RECORDS FOR THIS EXERCISE:
»»

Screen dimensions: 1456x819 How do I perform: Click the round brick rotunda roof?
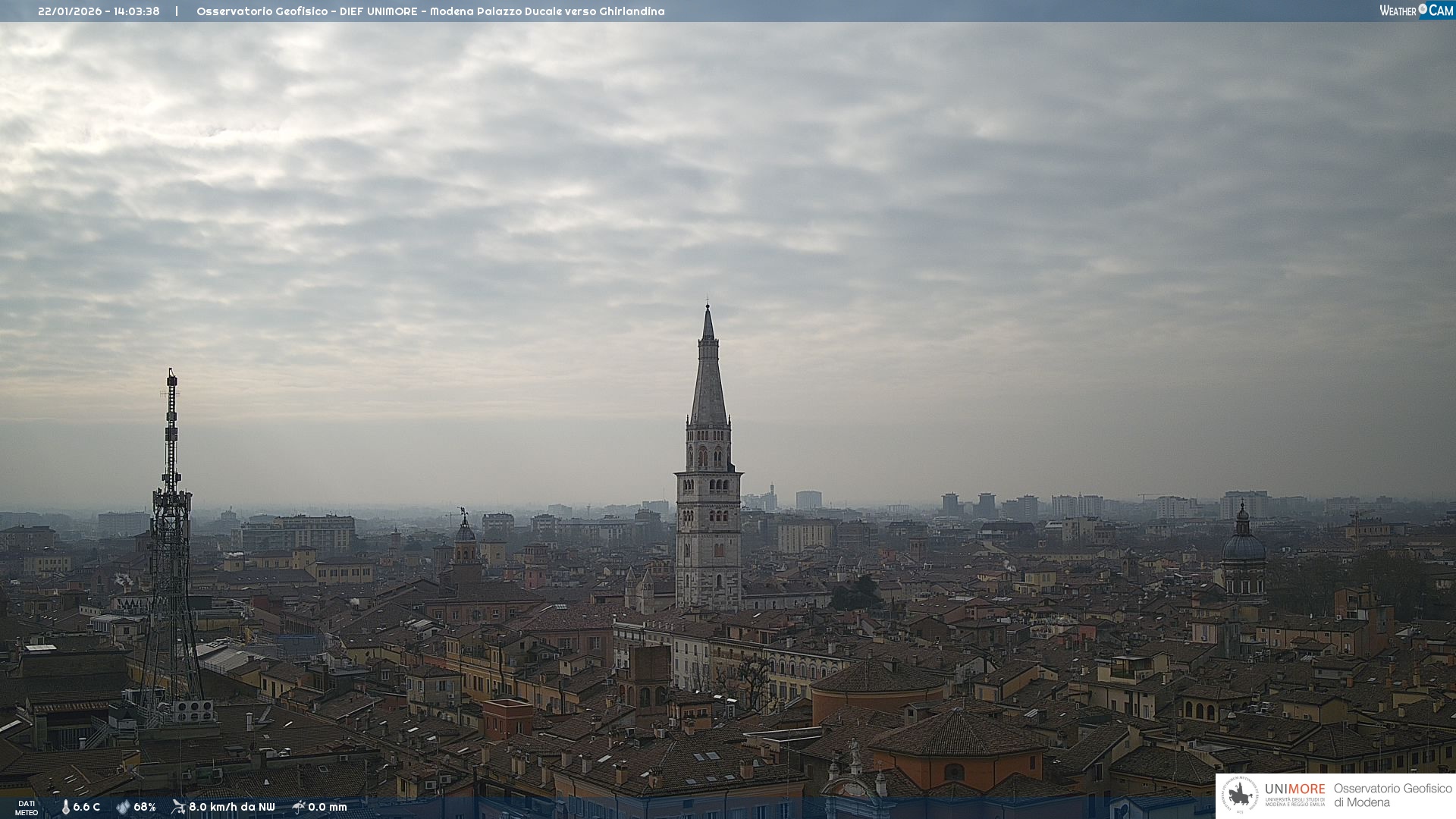coord(877,676)
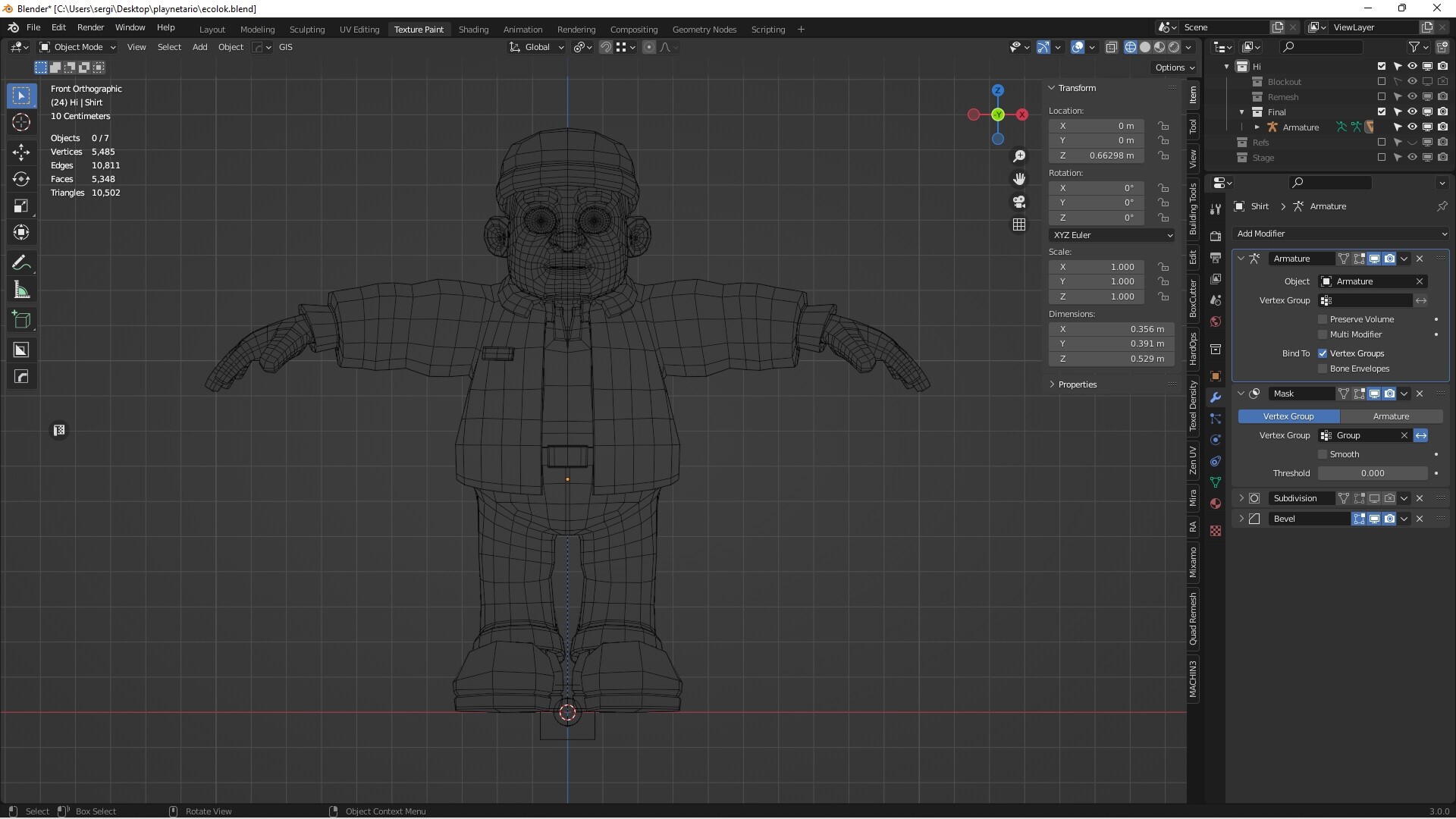Activate the Annotate pencil tool
The width and height of the screenshot is (1456, 819).
pos(21,263)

««

WORK REQUIRED:
Output every line of the records exactly, excluding all pictures.

EXERCISE RESPONSE:
Screen dimensions: 1456x819 How do I perform: Click the round brick rotunda roof?
coord(877,676)
Activate the Annotate pencil tool
The width and height of the screenshot is (1456, 819).
pos(21,263)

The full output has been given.